The 4631533093 has 25 conductors, is 3 inches (in.) long, has a pitch of 0.025 in., and has exposed ends measuring 0.131 in.

Space-screened micro-D connectors

For miniaturized airborne electronics and data processing equipment, and where shorter signal paths are needed in compact satellite designs, Cinch provides the space-screened Dura-Con micro-D connectors. Notable features include twist pin contacts and machined sockets for durable seven points of contact, MIL-DTL-M83513 compliance (specific to micro-D connectors), nickel plating, and ethylene tetrafluoroethylene (ETFE) insulated wires.
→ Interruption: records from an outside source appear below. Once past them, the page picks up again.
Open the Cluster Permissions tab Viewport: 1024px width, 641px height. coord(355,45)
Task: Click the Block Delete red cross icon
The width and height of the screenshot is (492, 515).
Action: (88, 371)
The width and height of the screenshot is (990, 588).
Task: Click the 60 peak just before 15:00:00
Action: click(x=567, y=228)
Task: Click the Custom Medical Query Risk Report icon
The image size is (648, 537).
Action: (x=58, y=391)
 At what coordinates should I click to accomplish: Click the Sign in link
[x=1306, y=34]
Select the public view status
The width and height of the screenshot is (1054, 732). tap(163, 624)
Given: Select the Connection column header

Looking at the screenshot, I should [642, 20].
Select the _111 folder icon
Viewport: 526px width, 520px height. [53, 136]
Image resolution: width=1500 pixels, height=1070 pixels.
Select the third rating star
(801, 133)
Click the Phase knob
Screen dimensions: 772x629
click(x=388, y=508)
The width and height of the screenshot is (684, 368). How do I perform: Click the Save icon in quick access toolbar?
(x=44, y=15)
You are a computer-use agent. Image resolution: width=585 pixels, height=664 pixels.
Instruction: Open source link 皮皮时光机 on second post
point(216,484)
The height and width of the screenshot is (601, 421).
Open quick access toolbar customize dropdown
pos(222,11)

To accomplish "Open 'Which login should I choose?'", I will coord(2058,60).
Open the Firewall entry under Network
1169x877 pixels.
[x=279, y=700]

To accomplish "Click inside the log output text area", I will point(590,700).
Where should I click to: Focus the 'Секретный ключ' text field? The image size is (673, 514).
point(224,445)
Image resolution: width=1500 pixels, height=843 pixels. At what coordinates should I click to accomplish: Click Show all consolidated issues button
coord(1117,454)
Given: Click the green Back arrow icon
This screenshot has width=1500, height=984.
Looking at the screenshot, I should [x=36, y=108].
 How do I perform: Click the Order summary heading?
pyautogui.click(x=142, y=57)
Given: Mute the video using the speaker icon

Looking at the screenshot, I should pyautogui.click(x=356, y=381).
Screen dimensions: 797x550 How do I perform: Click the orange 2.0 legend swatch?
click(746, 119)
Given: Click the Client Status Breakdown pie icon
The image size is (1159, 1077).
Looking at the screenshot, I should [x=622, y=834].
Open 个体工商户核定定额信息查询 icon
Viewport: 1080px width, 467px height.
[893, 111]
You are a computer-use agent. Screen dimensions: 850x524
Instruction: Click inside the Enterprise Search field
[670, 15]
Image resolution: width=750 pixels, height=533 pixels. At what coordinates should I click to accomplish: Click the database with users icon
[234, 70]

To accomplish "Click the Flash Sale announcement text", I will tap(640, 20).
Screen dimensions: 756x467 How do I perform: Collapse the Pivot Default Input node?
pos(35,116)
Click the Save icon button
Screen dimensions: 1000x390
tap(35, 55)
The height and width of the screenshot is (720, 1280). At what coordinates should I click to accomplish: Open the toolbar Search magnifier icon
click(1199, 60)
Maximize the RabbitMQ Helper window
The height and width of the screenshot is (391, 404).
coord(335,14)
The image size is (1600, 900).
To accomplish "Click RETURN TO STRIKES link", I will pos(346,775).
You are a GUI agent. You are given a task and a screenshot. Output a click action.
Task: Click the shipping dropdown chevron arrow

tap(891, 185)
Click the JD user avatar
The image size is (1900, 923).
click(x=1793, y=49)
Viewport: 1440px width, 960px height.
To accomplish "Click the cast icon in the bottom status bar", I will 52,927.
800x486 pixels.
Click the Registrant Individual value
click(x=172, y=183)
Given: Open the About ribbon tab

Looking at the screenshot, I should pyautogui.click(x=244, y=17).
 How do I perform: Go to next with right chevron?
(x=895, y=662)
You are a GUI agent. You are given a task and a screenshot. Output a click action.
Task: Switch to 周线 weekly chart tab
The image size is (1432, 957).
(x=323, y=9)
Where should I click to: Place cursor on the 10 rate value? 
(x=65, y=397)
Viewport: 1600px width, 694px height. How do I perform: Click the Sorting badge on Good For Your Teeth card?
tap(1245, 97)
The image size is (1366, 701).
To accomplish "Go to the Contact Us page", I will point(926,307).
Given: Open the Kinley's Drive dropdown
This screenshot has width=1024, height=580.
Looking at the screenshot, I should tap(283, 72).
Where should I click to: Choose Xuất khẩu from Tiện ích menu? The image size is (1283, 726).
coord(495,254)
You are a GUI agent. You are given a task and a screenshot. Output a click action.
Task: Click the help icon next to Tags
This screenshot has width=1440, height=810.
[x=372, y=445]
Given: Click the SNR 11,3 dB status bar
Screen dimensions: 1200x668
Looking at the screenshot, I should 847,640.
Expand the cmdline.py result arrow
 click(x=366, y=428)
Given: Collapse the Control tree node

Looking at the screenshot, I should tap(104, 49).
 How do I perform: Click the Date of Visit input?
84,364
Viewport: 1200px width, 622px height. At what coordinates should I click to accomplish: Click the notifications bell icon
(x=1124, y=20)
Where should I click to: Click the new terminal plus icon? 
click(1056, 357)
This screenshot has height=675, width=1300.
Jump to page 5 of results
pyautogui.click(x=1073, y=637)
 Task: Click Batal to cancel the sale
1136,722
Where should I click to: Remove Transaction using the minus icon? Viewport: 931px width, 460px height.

The DCCM25SCBRPN-X2S 25-pin micro-D receptacle is a good example (Figure 3).

Figure 3: The DCCM25SCBRPN-X2S is a 25-pin, space-screened micro-D receptacle. (Image source: Cinch Connectivity Solutions)

This receptacle has two rows with a pitch of 0.050 in. and row-to-row spacing of 0.043 in. It has a gold contact finish, can handle up to 3 amperes (A), and exceeds the LEO outgassing requirements of ≤ 1.0% TML and ≤ 0.1% CVCM.

Attenuators

Cinch’s Qualified Part for Space (QPS) attenuators are specifically designed for space applications. They meet ASTM E595 and MIL-DTL-3993 outgassing standards and come with standard values of 1, 2, 3, 6, 10, and 20 decibels (dB). Custom values from 0 to 20 dB are available. A typical example is the SQA-0182-01-SMA-02 (Figure 4). This 1 dB attenuator features DC to 18 gigahertz (GHz) performance, 2 W average power handling capability (500 W, peak), and an operating temperature range of -55°C to +125°C.

Figure 4: The SQA-0182-01-SMA-02 is a 1 dB attenuator specifically designed for space missions. (Image source: Cinch Connectivity Solutions)

Conclusion

Designers of LEO space missions need connectors that perform reliably in the face of challenges such as outgassing, temperature, UV and ionizing radiation, and vibration and shock. By relying upon proven suppliers such as Cinch Connectivity Solutions, they can benefit from a range of solutions designed to the highest standards for space missions to ensure design success.